English pastoralist and politician in Australia (1817–1885)

Peter Manifold (1817–1885) was an English pastoralist and politician of western Victoria.

== Early life ==
Born in 1817 to William and Mary Manifold in Bromborough, Cheshire, England.

Emigrated to Tasmania.

== Pastoral activities ==
He arrived in Geelong in Victoria from Tasmania in July 1836 after his brother Thomas was the first to land sheep at Point Henry in February 1836.

Peter Manifold and his brothers took up a sheep run around Batesford, occupying land both side of the Moorabool River. But after a few years looked to Victoria's western district for pasture.

The Purrumbete property consisted of 100,000 acres, taking in the areas of Camperdown and Mount Leura.

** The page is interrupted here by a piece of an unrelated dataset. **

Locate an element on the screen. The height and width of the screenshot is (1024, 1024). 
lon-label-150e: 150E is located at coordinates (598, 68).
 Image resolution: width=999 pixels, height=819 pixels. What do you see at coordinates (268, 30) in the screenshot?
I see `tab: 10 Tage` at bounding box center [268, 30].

The Manifold Brothers (Thomas, John and Peter) bred sheep, cattle and horses. During the nineteenth century they were among the largest landholders in Victoria.

In 1857-60 the Purrembeet homestead was constructed.

=== Conflict with Aboriginals ===
Conflict between the Manifold brothers and the Djargurd Wurrung people occurred.

The ancestral home, that was initially chosen for its defensive position against the aboriginals, was located on the banks of Lake Purrumbete. The first slab-hut was built around 1.2 kilometers from the present site. It was later abandoned, however, due to conflicts with the aboriginals, whom they previously had many adventures with.

In 1840, Peter Manifold along with another pastoral squatter Arthur Lloyd presented to the Geelong police magistrate the following signed deposition of aboriginal sheep stealing and subsequent shootings.

On 12 September 1840, Mr Arthur Lloyd reported that upon his absence on 21 August 1840, 100 of his sheep were driven away from his station by the natives. At the time, Peter Manifold's also had 84 of his sheep driven away. Together, Peter Manifold, his brother, and Arthur Lloyd, traced down the natives and rescued 56 of Peter Manifold's sheep. Upon confrontation, there were approximately 40 to 50 natives who presented their spears and showed signs of hostility, at which Peter Manifold, his brother, and Arthur Lloyd open-fired.

== Later life ==
Peter Manifold became a member of the Hampden and Heytesbury Road Board in 1859.

He was then elected a member of the Hampdenshire Council and remained a member until 1866.

== Personal life ==
Peter Manifold was unmarried.

== Death ==
Peter Manifold died aged 68, on 31 July 1885 after several months of ill health.